To be done: Reproduce the material below with every "Instruction" changed to "Task" and nothing else altered. Omit the pictures from your version.

Information shown:
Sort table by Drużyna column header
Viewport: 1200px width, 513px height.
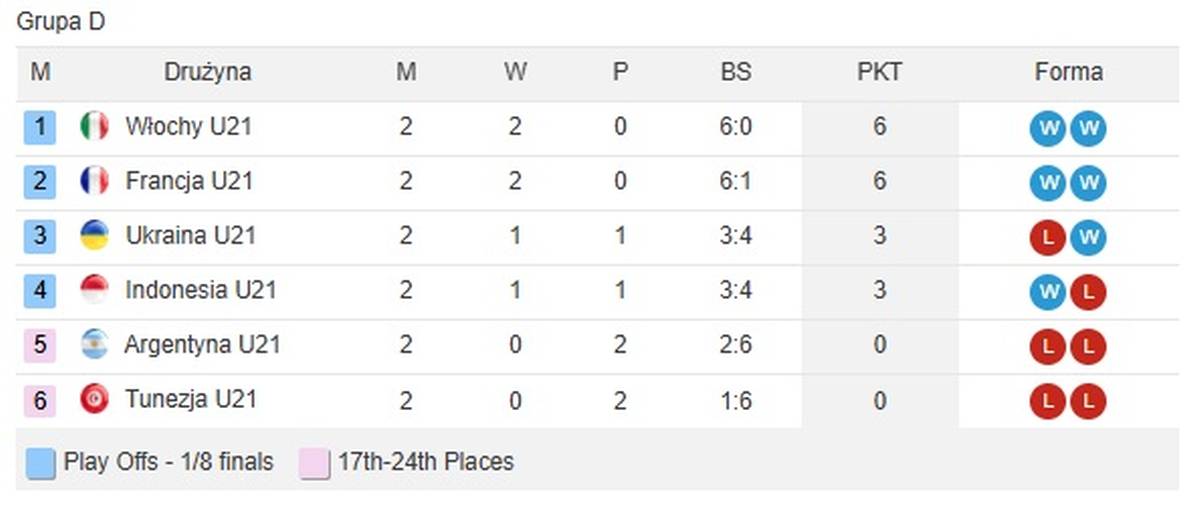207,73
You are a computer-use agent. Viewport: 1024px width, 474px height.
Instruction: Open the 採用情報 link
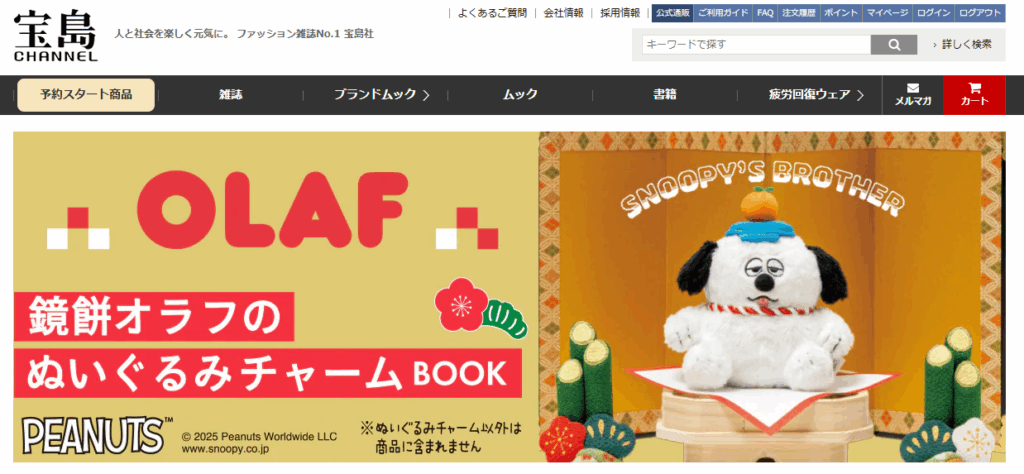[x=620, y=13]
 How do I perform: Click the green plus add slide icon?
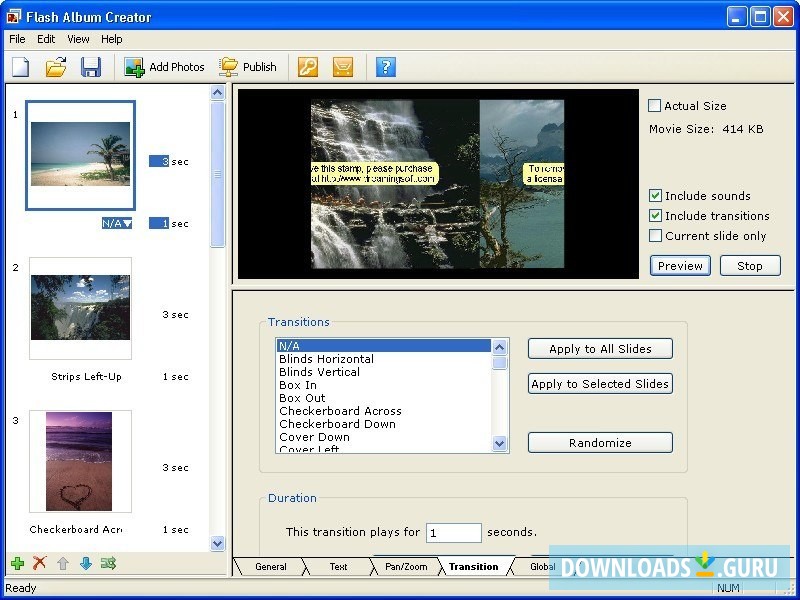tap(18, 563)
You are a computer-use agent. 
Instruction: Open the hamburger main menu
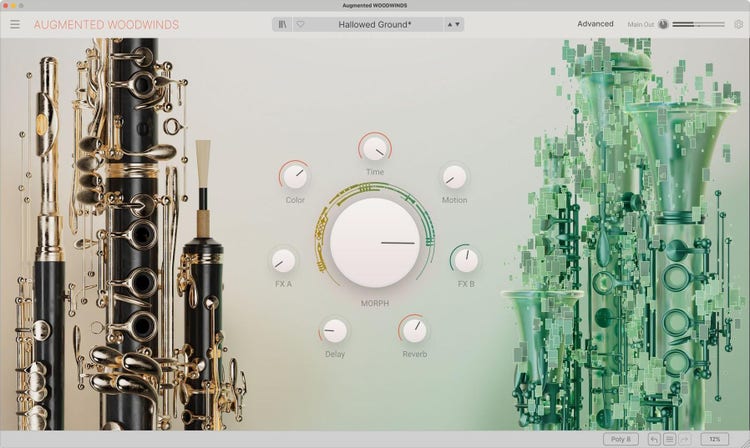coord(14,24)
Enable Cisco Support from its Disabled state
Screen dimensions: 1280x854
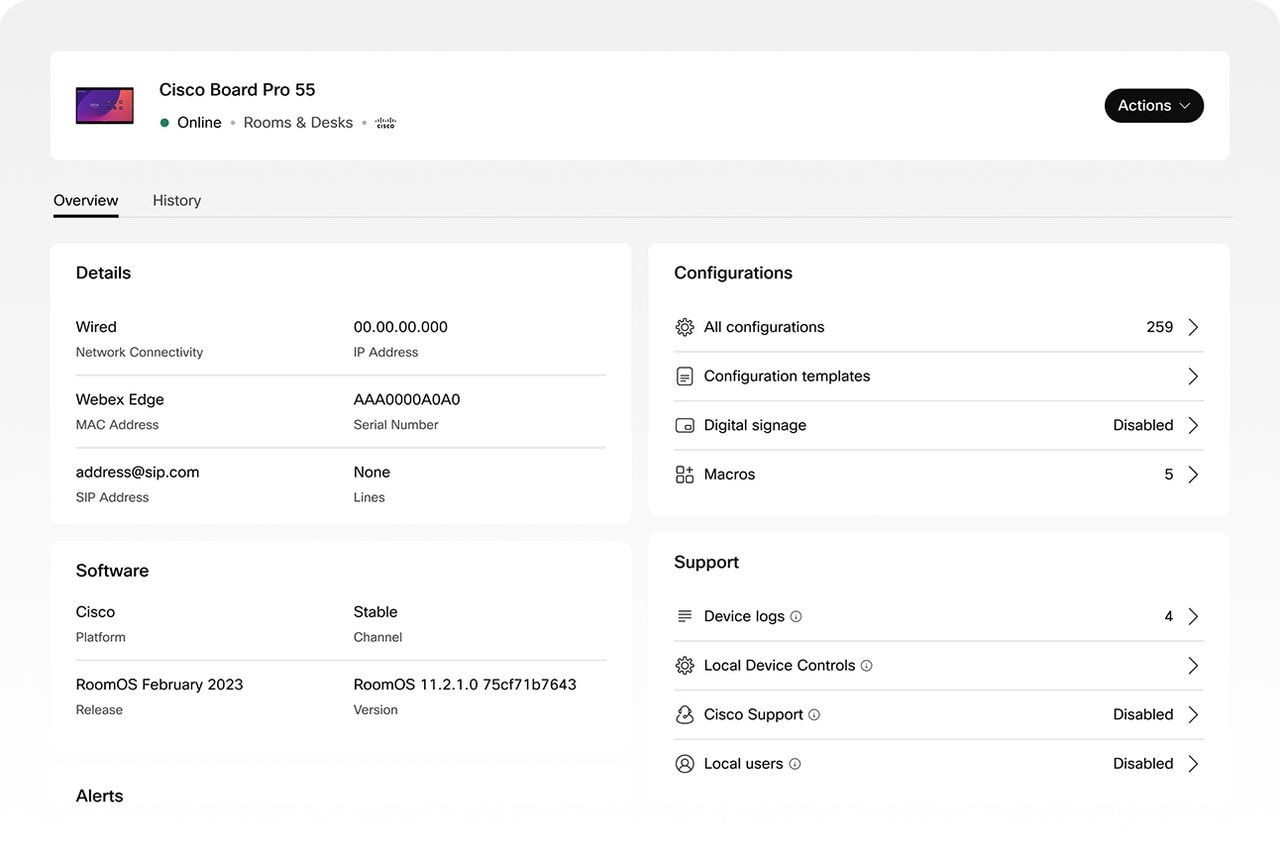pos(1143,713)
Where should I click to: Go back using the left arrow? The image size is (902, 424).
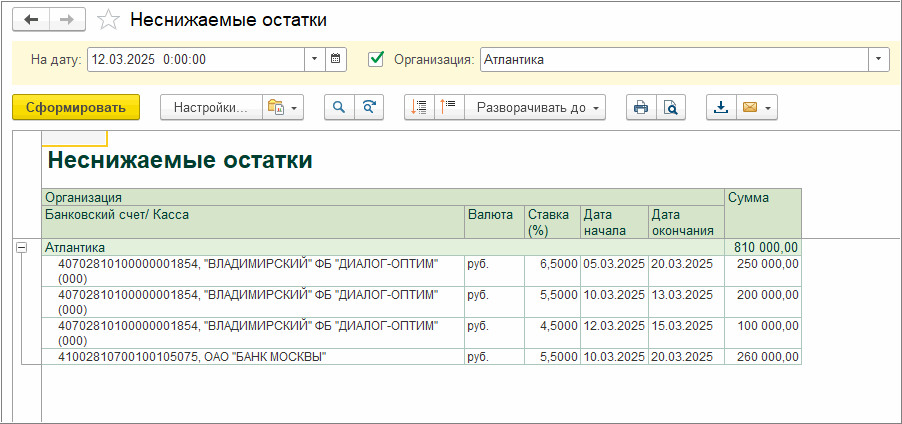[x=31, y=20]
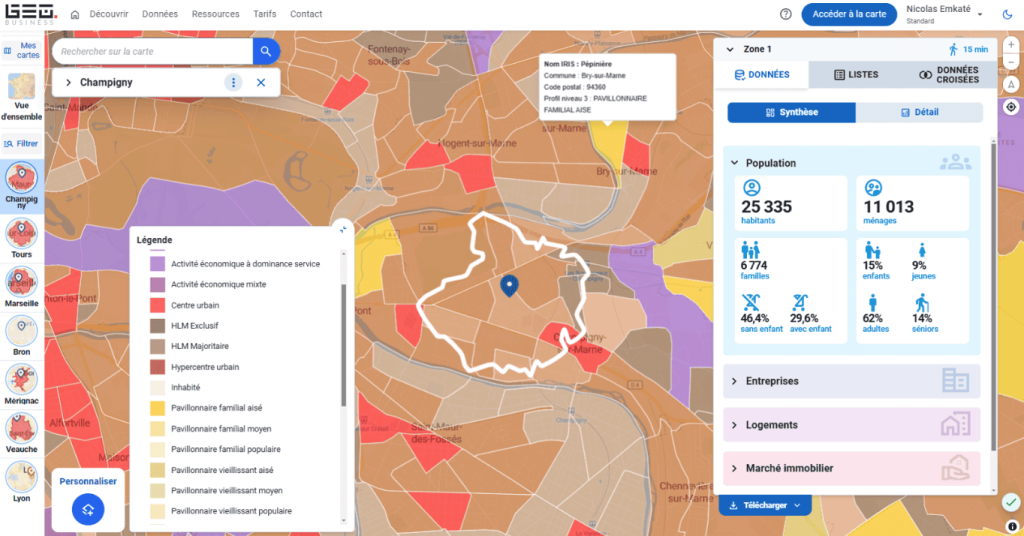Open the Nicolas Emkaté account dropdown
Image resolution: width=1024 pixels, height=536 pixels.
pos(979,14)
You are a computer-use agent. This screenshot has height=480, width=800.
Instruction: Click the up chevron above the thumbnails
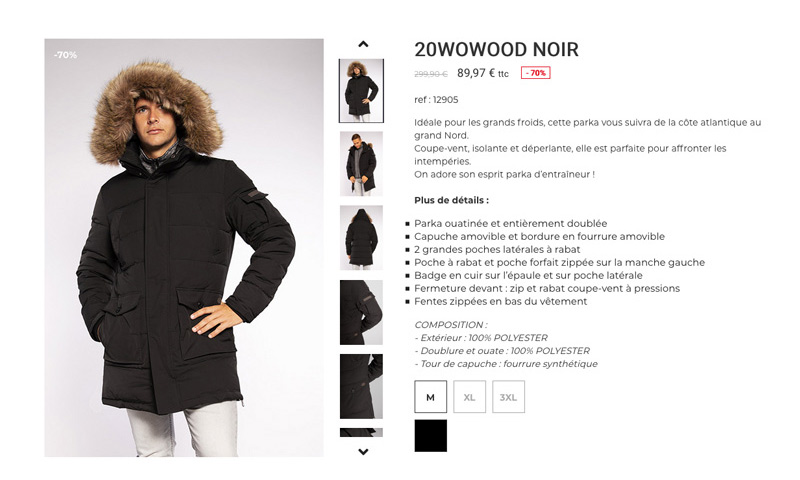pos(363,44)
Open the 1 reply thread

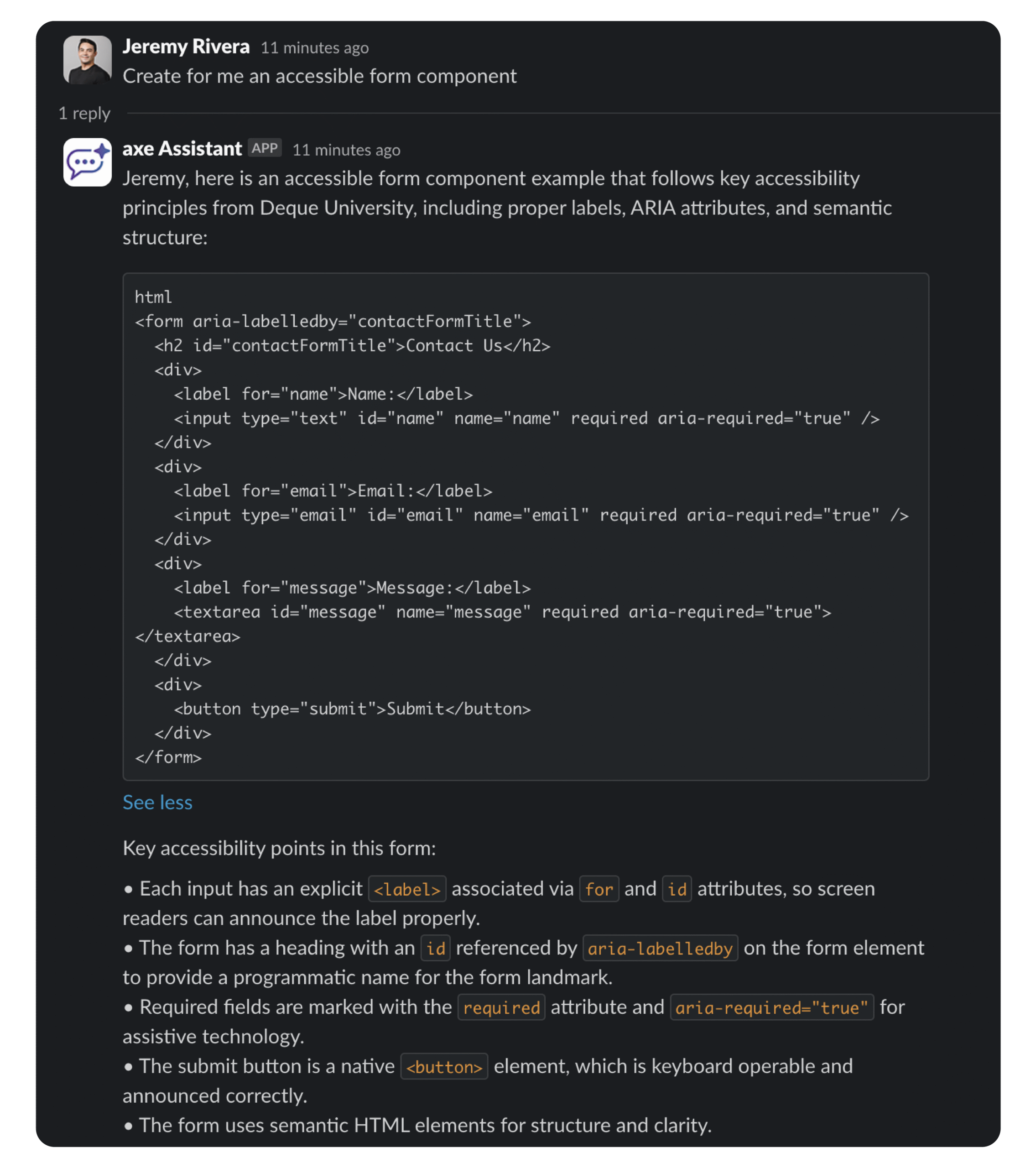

Exercise solution:
Sort table by Drużyna column header
Viewport: 1200px width, 513px height.
207,73
You are a computer-use agent. Viewport: 1024px width, 474px height.
Task: Open the 採用情報 link
[x=620, y=13]
 How do I perform: Click the green plus add slide icon?
tap(18, 563)
You are a computer-use agent. 
Task: Open the hamburger main menu
coord(14,24)
Enable Cisco Support from its Disabled state
Screen dimensions: 1280x854
pos(1143,713)
Where should I click to: Go back using the left arrow? The image size is (902, 424).
[x=31, y=20]
Open the Nicolas Emkaté account dropdown
Image resolution: width=1024 pixels, height=536 pixels.
pos(979,14)
You are a computer-use agent. This screenshot has height=480, width=800.
Task: Click the up chevron above the thumbnails
pos(363,44)
Open the 1 reply thread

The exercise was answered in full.